--- START ---
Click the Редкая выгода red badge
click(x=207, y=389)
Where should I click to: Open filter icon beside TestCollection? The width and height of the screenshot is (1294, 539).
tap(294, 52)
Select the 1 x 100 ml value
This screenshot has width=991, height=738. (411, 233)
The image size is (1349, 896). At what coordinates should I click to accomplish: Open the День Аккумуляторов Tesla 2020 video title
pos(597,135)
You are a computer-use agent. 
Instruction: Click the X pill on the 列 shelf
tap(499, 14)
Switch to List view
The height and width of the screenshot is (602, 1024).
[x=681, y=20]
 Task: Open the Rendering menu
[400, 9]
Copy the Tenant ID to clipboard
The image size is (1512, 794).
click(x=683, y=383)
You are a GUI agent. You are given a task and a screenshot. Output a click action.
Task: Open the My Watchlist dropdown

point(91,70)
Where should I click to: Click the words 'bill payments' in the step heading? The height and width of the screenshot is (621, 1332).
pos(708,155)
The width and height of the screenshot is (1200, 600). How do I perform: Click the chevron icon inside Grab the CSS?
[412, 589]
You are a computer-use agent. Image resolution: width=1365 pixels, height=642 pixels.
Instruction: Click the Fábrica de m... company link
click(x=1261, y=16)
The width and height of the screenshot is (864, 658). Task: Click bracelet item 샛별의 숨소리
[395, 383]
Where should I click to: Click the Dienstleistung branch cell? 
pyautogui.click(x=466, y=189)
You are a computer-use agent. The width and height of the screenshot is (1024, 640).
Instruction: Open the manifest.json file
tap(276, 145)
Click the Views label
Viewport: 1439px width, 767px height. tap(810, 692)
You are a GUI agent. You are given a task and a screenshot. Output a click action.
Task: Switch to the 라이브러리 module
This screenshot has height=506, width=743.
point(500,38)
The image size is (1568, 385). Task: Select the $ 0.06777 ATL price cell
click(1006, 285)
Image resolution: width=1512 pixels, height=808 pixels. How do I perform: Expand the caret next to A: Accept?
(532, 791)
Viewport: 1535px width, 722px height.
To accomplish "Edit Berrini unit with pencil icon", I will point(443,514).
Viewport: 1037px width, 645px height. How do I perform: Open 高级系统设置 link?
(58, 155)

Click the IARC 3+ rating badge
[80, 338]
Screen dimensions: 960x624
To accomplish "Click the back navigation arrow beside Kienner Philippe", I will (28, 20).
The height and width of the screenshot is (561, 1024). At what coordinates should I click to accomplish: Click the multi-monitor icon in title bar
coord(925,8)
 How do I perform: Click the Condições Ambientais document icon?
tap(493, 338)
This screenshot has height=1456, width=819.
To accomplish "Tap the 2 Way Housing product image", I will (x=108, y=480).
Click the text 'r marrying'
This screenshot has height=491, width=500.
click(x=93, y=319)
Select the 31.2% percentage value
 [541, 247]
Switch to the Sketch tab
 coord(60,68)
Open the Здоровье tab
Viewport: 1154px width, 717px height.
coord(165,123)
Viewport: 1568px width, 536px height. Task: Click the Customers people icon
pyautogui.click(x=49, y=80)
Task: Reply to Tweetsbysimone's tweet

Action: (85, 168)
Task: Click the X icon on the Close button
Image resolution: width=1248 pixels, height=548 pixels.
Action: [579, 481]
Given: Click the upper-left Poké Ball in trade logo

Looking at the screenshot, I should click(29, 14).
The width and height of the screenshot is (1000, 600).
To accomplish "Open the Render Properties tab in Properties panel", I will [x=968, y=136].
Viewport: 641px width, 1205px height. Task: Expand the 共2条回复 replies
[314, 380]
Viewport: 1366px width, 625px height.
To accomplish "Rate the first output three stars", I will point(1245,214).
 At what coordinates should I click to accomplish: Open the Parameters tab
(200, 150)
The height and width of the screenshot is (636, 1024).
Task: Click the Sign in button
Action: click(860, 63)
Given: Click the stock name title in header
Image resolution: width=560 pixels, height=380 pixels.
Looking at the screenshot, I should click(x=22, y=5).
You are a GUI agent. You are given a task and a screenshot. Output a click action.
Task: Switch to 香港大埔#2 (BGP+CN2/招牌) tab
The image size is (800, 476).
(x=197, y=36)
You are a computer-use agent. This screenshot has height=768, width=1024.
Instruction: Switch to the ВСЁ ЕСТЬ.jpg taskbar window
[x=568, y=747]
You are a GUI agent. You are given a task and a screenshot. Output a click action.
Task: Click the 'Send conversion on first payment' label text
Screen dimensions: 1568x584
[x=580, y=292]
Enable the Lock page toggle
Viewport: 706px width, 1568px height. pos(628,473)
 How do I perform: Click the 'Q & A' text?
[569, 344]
--- END ---
Work item =
In the data above, which lines lie between the line with "Where should I click to: Click the words" and the line with "You are a computer-use agent. Image", inclusive? Print those lines exactly and nothing else.

Task response =
Where should I click to: Click the words 'bill payments' in the step heading? The height and width of the screenshot is (621, 1332).
pos(708,155)
The width and height of the screenshot is (1200, 600). How do I perform: Click the chevron icon inside Grab the CSS?
[412, 589]
You are a computer-use agent. Image resolution: width=1365 pixels, height=642 pixels.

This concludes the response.